How to complete this task: Search the material for "tükrözhet" and copy each line in which it is found.

Information provided:
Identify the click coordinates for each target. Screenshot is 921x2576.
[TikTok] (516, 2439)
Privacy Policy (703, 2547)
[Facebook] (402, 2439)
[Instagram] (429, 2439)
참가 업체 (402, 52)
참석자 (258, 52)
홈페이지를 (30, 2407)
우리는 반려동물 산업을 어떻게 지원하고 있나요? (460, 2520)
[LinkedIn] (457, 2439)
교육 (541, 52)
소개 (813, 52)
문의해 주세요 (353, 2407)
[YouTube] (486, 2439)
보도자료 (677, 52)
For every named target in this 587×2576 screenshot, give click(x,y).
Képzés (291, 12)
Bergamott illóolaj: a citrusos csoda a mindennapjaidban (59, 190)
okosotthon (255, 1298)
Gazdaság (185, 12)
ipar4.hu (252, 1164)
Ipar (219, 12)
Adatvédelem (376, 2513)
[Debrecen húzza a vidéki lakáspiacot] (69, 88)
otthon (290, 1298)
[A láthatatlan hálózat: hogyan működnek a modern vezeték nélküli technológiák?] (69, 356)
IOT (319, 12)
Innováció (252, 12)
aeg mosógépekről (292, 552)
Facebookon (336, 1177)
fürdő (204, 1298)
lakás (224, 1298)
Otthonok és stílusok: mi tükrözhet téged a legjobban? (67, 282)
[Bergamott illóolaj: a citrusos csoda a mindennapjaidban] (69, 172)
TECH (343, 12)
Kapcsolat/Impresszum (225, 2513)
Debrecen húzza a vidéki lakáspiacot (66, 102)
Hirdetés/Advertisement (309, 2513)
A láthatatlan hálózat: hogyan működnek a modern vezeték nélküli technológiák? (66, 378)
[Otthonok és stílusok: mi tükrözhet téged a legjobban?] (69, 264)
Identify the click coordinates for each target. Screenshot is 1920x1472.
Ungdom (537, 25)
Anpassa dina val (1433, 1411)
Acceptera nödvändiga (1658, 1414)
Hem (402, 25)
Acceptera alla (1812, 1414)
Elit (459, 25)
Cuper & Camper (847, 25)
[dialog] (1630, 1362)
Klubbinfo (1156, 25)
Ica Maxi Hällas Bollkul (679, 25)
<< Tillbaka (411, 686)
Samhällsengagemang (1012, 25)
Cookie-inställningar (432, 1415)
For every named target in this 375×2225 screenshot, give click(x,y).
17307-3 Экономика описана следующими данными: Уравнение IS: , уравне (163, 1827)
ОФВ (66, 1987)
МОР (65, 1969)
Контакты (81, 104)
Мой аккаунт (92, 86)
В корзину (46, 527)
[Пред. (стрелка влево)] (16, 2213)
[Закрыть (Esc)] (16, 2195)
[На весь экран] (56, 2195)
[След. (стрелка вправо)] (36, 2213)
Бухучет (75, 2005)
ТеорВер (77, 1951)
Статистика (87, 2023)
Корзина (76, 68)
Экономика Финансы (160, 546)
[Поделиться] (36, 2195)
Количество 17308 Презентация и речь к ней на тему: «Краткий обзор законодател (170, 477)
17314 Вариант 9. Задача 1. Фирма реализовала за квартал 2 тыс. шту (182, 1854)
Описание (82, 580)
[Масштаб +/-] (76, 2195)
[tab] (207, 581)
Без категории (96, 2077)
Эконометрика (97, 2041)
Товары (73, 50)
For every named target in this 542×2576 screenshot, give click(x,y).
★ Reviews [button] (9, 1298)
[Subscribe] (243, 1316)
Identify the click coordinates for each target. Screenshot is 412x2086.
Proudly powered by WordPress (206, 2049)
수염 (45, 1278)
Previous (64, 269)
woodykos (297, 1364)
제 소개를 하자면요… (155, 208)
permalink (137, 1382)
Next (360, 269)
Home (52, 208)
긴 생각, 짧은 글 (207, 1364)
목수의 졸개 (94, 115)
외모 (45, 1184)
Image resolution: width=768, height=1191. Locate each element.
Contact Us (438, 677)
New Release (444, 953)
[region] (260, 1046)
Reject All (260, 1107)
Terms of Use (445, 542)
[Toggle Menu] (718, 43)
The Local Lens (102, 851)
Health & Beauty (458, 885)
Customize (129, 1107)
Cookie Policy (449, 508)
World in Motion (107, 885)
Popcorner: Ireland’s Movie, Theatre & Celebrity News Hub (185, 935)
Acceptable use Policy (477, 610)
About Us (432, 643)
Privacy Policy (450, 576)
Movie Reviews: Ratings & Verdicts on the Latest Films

Exercise solution:
Otthonok és stílusok: mi tükrözhet téged a legjobban? (67, 282)
[Otthonok és stílusok: mi tükrözhet téged a legjobban?] (69, 264)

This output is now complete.